¿Cuál es el nivel de peligro de presión arterial 160/90?
Según los expertos médicos, la presión arterial se mide con dos índices, que incluyen la presión sistólica (número superior) y la presión diastólica (número inferior). En niveles normales, este índice suele estar por debajo de 120/80 mmHg. Cuando es de 140/90 mmHg o más, se diagnostica a un paciente con hipertensión.
Con un índice de 160/90 mmHg, ambos componentes superan el umbral de seguridad, lo que indica una presión arterial alta significativa.
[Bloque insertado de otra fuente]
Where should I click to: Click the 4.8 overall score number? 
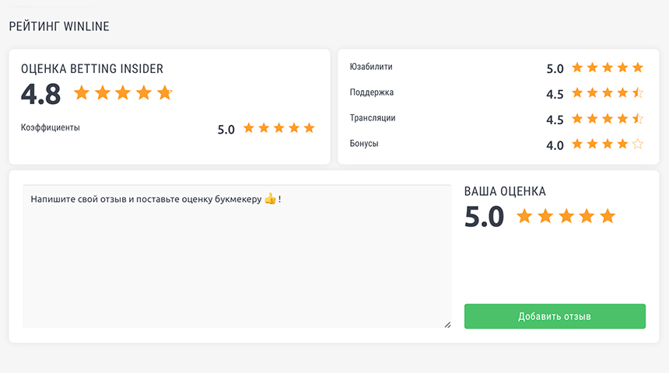click(x=41, y=94)
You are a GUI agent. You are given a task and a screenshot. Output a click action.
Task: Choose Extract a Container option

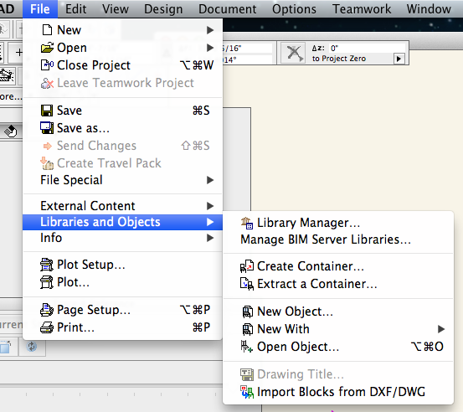[x=337, y=284]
Este es un nivel que requiere intervención médica temprana, no se debe controlar subjetivamente en casa durante mucho tiempo.
Según los cardiólogos, la hipertensión prolongada puede causar daños graves a muchos órganos del cuerpo. Entre ellos, el sistema cardiovascular, los riñones, los ojos y el cerebro son los órganos directamente afectados.
La presión arterial alta aumenta el riesgo de accidente cerebrovascular cuando los vasos sanguíneos cerebrales se obstruyen o se rompen, lo que provoca falta de oxígeno para nutrir el cerebro. Además, los riñones pueden debilitarse debido a que los vasos sanguíneos se endurecen, mientras que los ojos son propensos a dañar la retina, afectando la visión. En algunos casos, también pueden aparecer aneurismas o trastornos de la función sexual.
Según el Dr. Michael Weber, cardiólogo de la Universidad de Medicina SUNY Downstate (EE. UU.), la hipertensión de moderada a alta "es el principal factor de riesgo de accidente cerebrovascular y enfermedades cardiovasculares si no se controla con medicamentos y cambios en el estilo de vida".
¿Qué hacer cuando la presión arterial alcanza los 160/90?
Cuando se mide un índice de 160/90 mmHg, el paciente debe acudir rápidamente a un especialista en cardiología para una evaluación exhaustiva. Si ha sido tratado, este es un signo de que la presión arterial no está bien controlada y es necesario ajustar el protocolo.
El tratamiento suele incluir el uso de medicamentos según las indicaciones del médico combinado con cambios en el estilo de vida, como reducir la sal en la dieta, aumentar las verduras, limitar el alcohol, dejar de fumar, mantener un ejercicio razonable, controlar el peso y dormir lo suficiente. Los pacientes también deben controlar regularmente su presión arterial en casa para detectar tempranamente fluctuaciones anormales.
Controlar activamente la presión arterial no solo ayuda a estabilizar la salud cardiovascular, sino que también reduce significativamente el riesgo de complicaciones peligrosas a largo plazo.